Forensic experts and companies in the phone-cracking space agreed that the Android passcode locks can defeat unauthorized intrusions.
“It’s not unreasonable they don’t have the capability to bypass that on a live device,” said Dan Rosenberg, a consultant at Boston-based Virtual Security Research.
A San Diego federal judge days ago approved the warrant upon a request by FBI Special Agent Jonathan Cupina. The warrant was disclosed Wednesday by security researcher Christopher Soghoian,
In a court filing, Cupina wrote: (.pdf)
Failure to gain access to the cellular telephone’s memory was caused by an electronic ‘pattern lock’ programmed into the cellular telephone. A pattern lock is a modern type of password installed on electronic devices, typically cellular telephones. To unlock the device, a user must move a finger or stylus over the keypad touch screen in a precise pattern so as to trigger the previously coded un-locking mechanism. Entering repeated incorrect patterns will cause a lock-out, requiring a Google e-mail login and password to override. Without the Google e-mail login and password, the cellular telephone’s memory can not be accessed. Obtaining this information from Google, per the issuance of this search warrant, will allow law enforcement to gain access to the contents of the memory of the cellular telephone in question.
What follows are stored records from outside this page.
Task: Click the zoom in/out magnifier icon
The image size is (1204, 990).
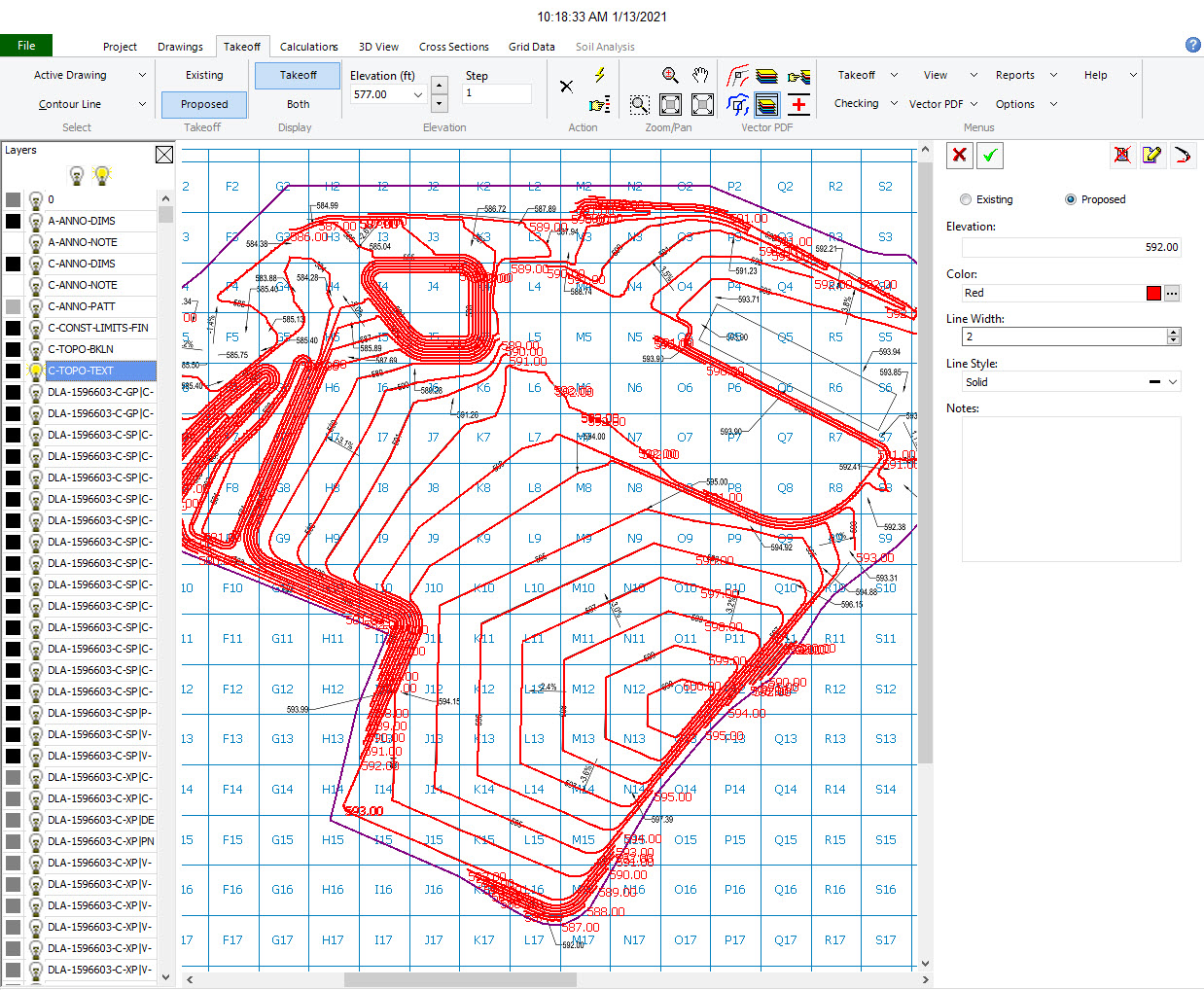Action: (x=670, y=75)
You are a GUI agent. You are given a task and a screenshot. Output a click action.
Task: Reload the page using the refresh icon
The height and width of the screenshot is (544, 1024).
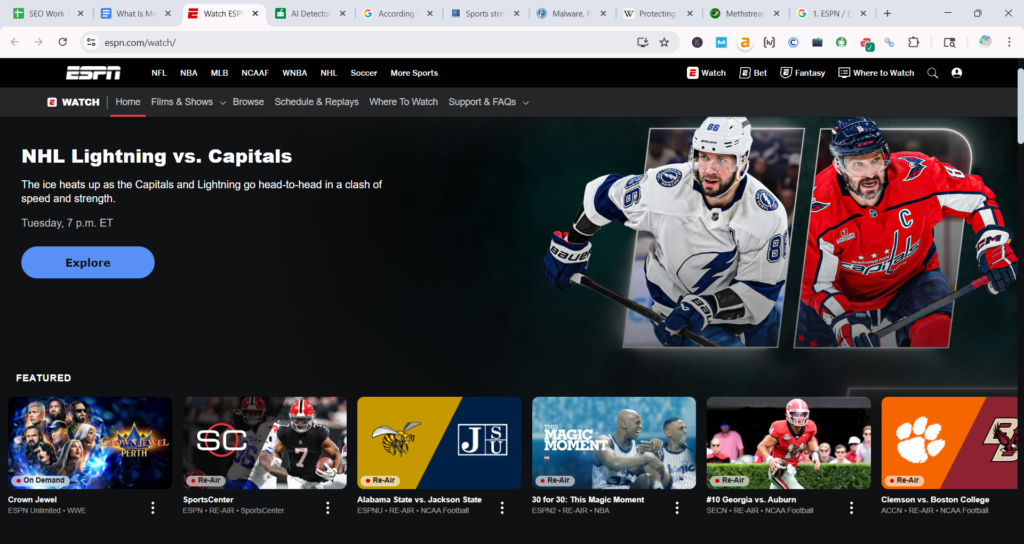62,42
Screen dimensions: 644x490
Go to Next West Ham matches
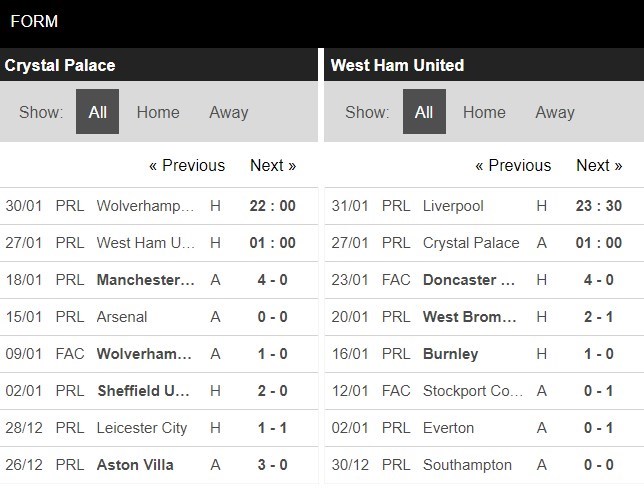point(599,166)
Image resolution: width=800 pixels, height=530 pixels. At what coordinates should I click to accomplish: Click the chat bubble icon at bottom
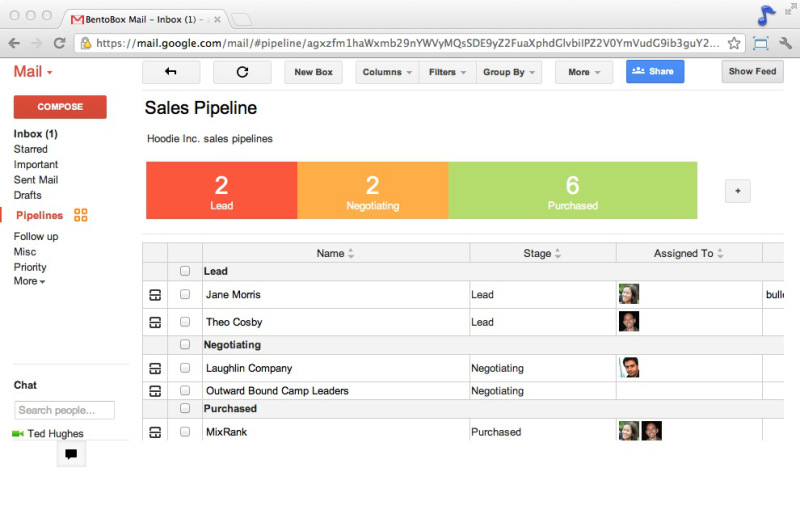[71, 454]
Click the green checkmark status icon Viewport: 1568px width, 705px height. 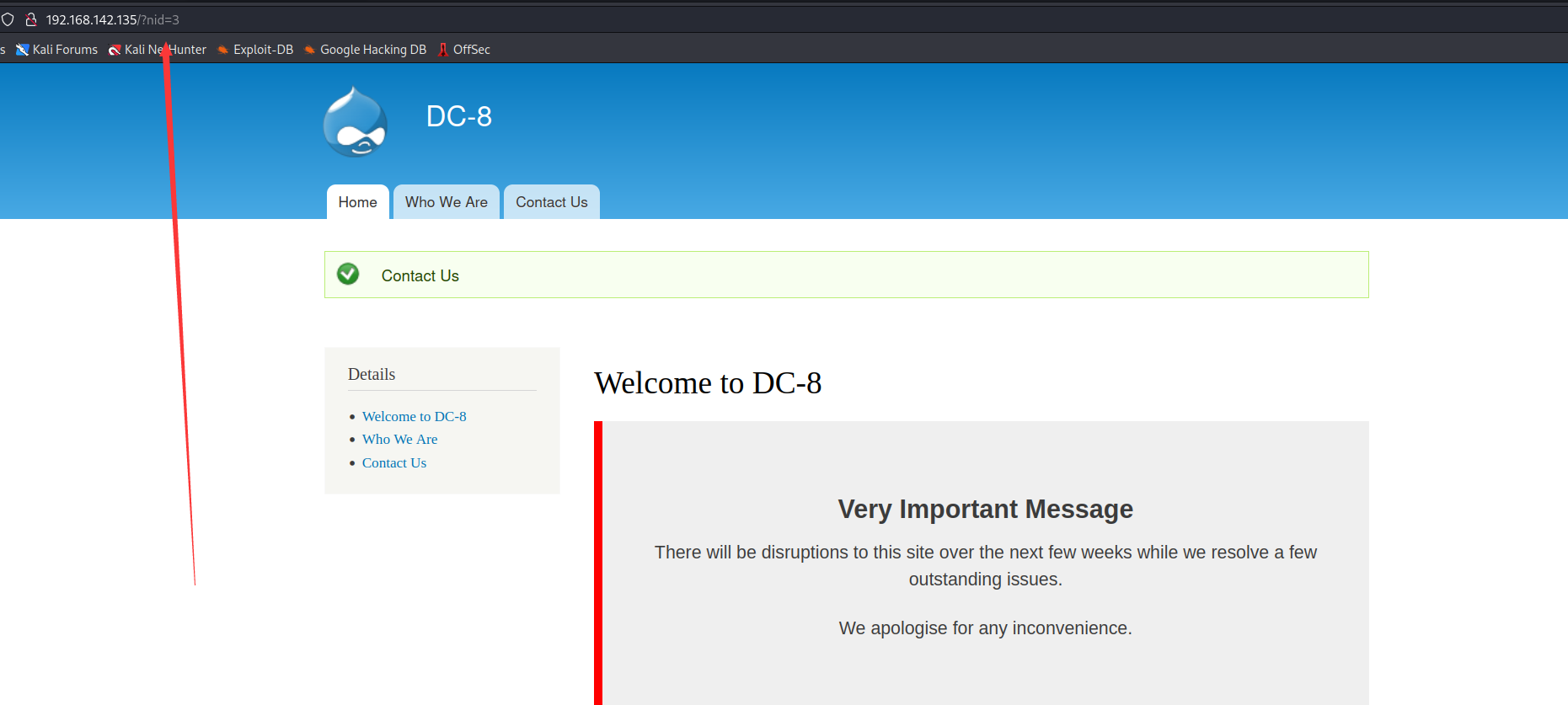coord(348,275)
Rosenberg, in a telephone interview, suggested the authorities could “dismantle a phone and extract data from the physical components inside if you’re looking to get access.”
However, that runs the risk of damaging the phone’s innards, and preventing any data recovery.
Linda Davis, a spokeswoman for forensics-solutions company Logicube of suburban Los Angeles, said law enforcement is a customer of its CellXtract technology, which it advertises as a means to “fast and thorough forensic data extraction from mobile devices.”
But that software, she said in a telephone interview, “is not going to work” on a locked device.
All of which is another way of saying those Android screen locks are a lot stronger than one might suspect.
It was not immediately clear whether the iPhone’s locking system is as powerful as its Android counterpart. But the iPhone’s passcode has been defeated with simple hacks, the latest of which was revealed in October 2010.
Clearly, the bureau is none too happy about having to call in Google for help. The warrant requires Google to turn over Samsung’s “default code” in “verbal” or “written instructions for overriding the ‘pattern lock’ installed on the Samsung model SGH-T679.”
Google spokesman Chris Gaither would not say if Google would challenge any aspect of the warrant. Google, he said, does not comment on “specific cases.”
“Like all law-abiding companies, we comply with valid legal process. Whenever we receive a request we make sure it meets both the letter and spirit of the law before complying,” he said in an e-mail. “If we believe a request is overly broad, we will seek to narrow it.”